In the election that same year he became the first independent antisemite to be elected to the Reichstag. Böckel was elected to the Reichstag on a platform of both antisemitism and support for the establishment of peasant co-operatives. A disciple of Wilhelm Heinrich Riehl, he shared his faith in the common man against the higher echelons of society. His slogan was Gegen Junker und Juden (Against Barons and Jews), indicating his nature as an opponent of both the Jews and the big landowners. His election in Marburg, secured at the expense of a sitting German Conservative Party member, meant that he would be the youngest member of the body and helped to secure him the nickname of the 'peasant king'. Böckel also published his own newspaper, Reichsherold, which was anti-clerical, anti-capitalist and advocated some radical democratic ideals as well as being highly antisemitic. He sometimes wrote under the name Dr. Capistrano, in tribute to Saint John of Capistrano, who was known as the "Scourge of the Jews".

==Political activity==
Initially an independent at the start of the 1890s he formed his own group, the Antisemitische Volkspartei. This party ran in alliance with the Deutschsoziale Partei of Max Liebermann von Sonnenberg in the 1890 election, with the new alliance capturing five seats of which four were held by Böckel's party. As well as his political movement, Böckel also organised the Mitteldeutscher Bauernverein, an antisemitic agrarian movement that counted as many as 15,000 members involved co-operative and banking schemes that purposefully sought to exclude Jews. His various movements provided an early entry to politics for later figures such as Heinrich Class. The youngest member of the Reichstag, he continued his populist appeals, holding mass torch-lit rallies of his followers, a technique later favoured by the Nazi Party.

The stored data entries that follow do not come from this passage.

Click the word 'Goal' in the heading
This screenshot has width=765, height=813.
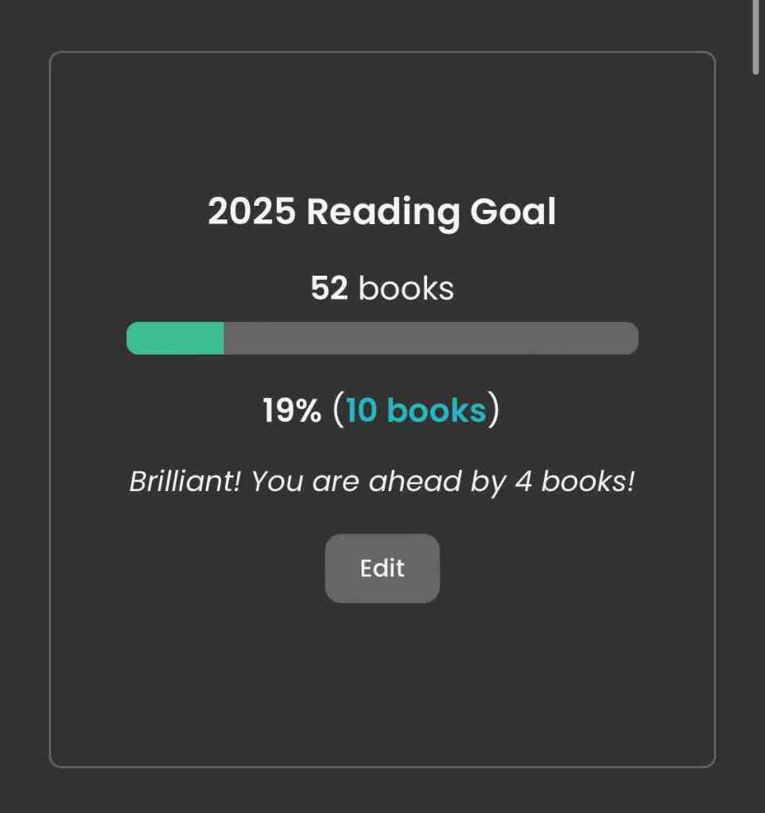(513, 212)
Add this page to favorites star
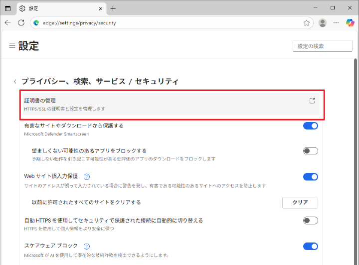This screenshot has height=265, width=359. (307, 23)
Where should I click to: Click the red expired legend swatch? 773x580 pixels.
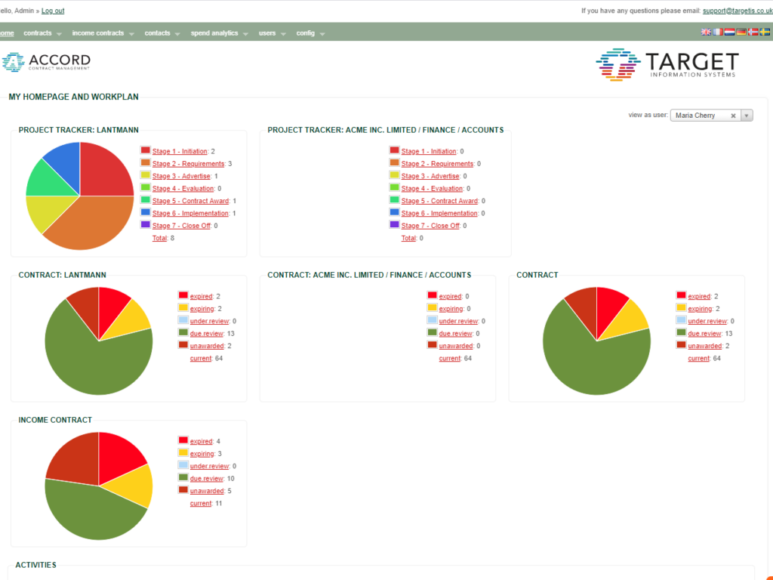pos(183,295)
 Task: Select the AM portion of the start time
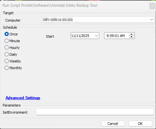pos(123,36)
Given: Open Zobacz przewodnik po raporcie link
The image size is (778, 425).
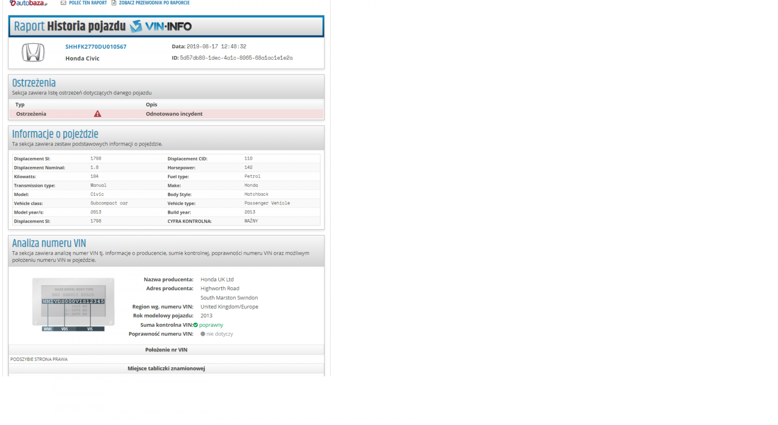Looking at the screenshot, I should [154, 3].
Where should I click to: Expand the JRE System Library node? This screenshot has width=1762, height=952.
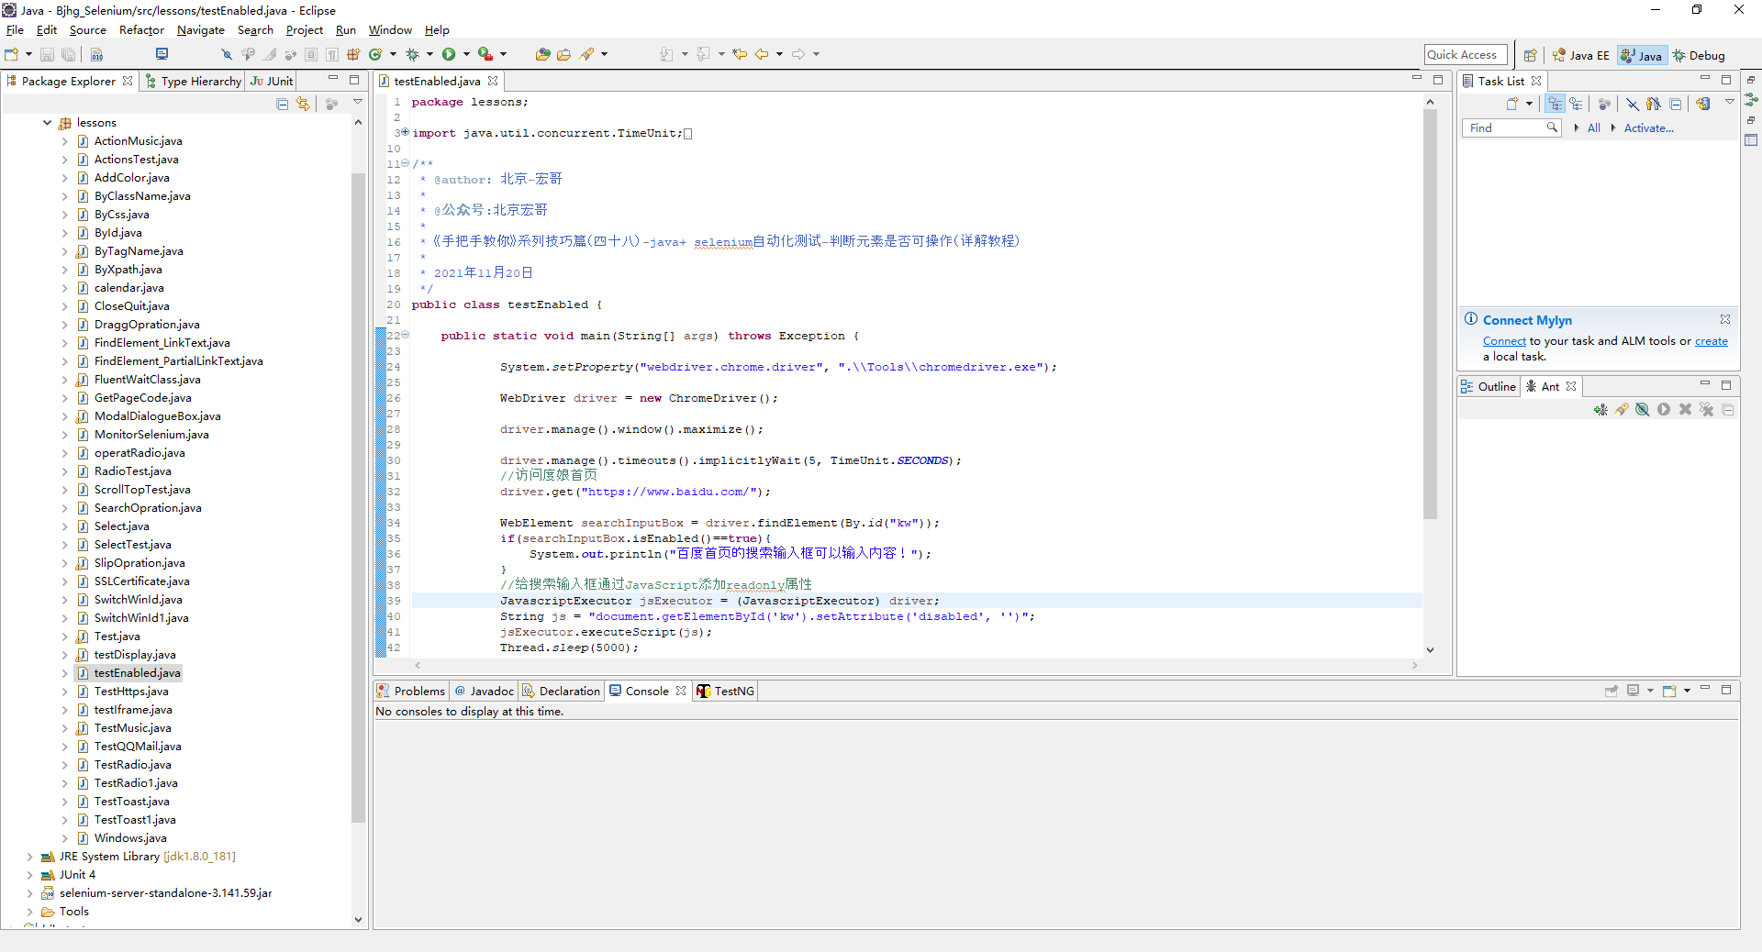(x=30, y=857)
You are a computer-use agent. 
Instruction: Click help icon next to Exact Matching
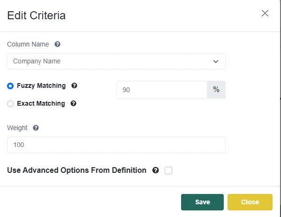(x=74, y=103)
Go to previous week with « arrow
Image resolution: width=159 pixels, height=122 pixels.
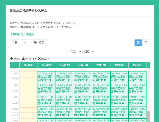point(67,52)
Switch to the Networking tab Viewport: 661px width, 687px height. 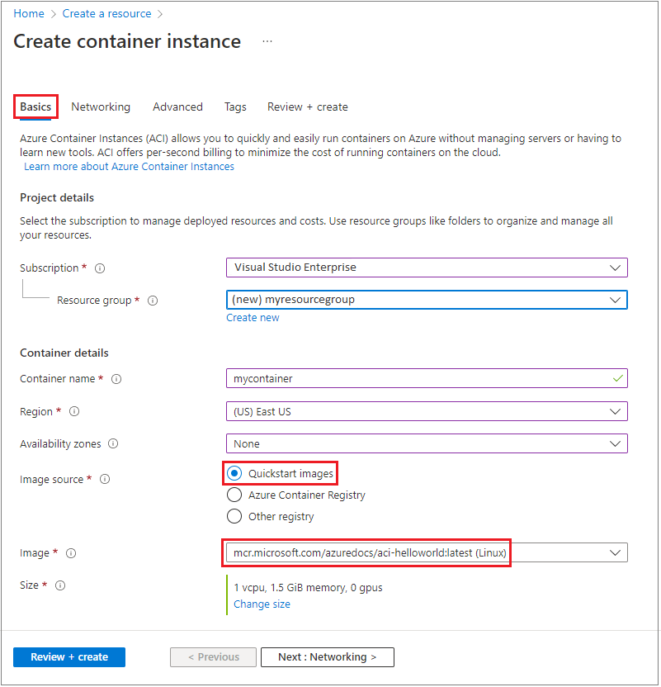click(x=101, y=107)
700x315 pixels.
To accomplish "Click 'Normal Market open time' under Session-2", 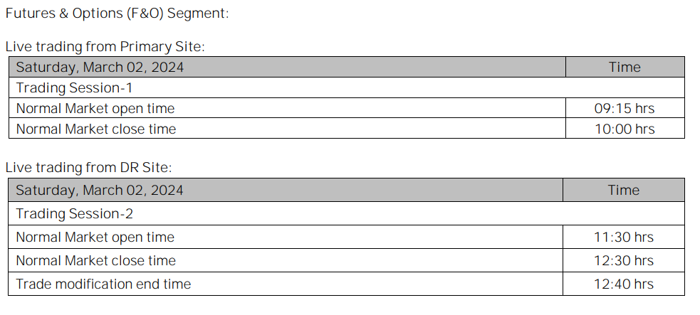I will pyautogui.click(x=95, y=237).
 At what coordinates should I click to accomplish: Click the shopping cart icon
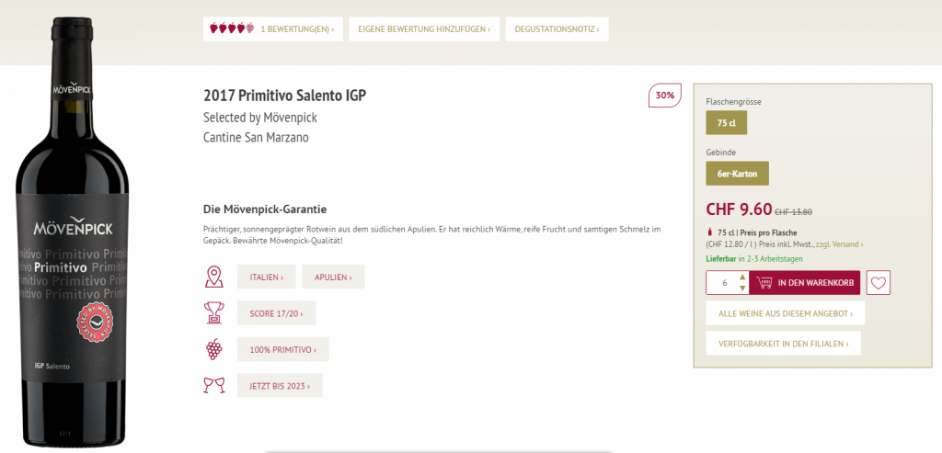[764, 283]
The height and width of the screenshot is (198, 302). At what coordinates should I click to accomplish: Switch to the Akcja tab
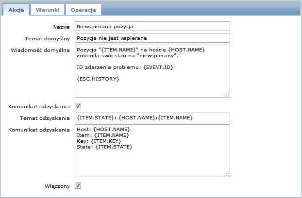tap(16, 10)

In 1893 the Antisemitische Volkspartei merged with Oswald Zimmermann's followers under the name German Reform Party.

==Decline==
However the Tivoli Congress killed off Böckel's political influence as the German Conservative Party adopted antisemitism and he rejected overtures from Theodor Fritsch to become part of a wider antisemitic coalition as he disliked Fritsch personally. Böckel was replaced as leader of the independent antisemites in 1894 by Otto Hirschel and Philipp Köhler and his influence declined. Meanwhile, his agrarian group, hamstrung somewhat by Böckel's own lack of money was, much to his dismay, largely swallowed up by the Junker-controlled Agrarian League. He was attacked by conservative antisemites such as Adolf Stoecker for a supposed lack of commitment, with a comment Böckel made that "the money-greedy capitalist, never mind whether Jew or non-Jew, is the destroying angel of our people" used by his critics to claim that he had abandoned antisemitism for socialism.

He lost his seat in the 1903 election but returned in 1907 when the independent antisemites had an unexpected growth in support. However he had grown disillusioned with the democratic process, whilst his reputation had been damaged by fathering an illegitimate child, and he left politics in 1909. Having become reconciled to the more traditional right he occasionally spoke for the Conservatives and the Agrarian League but a failed attempt to return to the Reichstag in 1912 was to be his last political activity. He retired to Michendorf in Brandenburg and faded into obscurity, dying in poverty.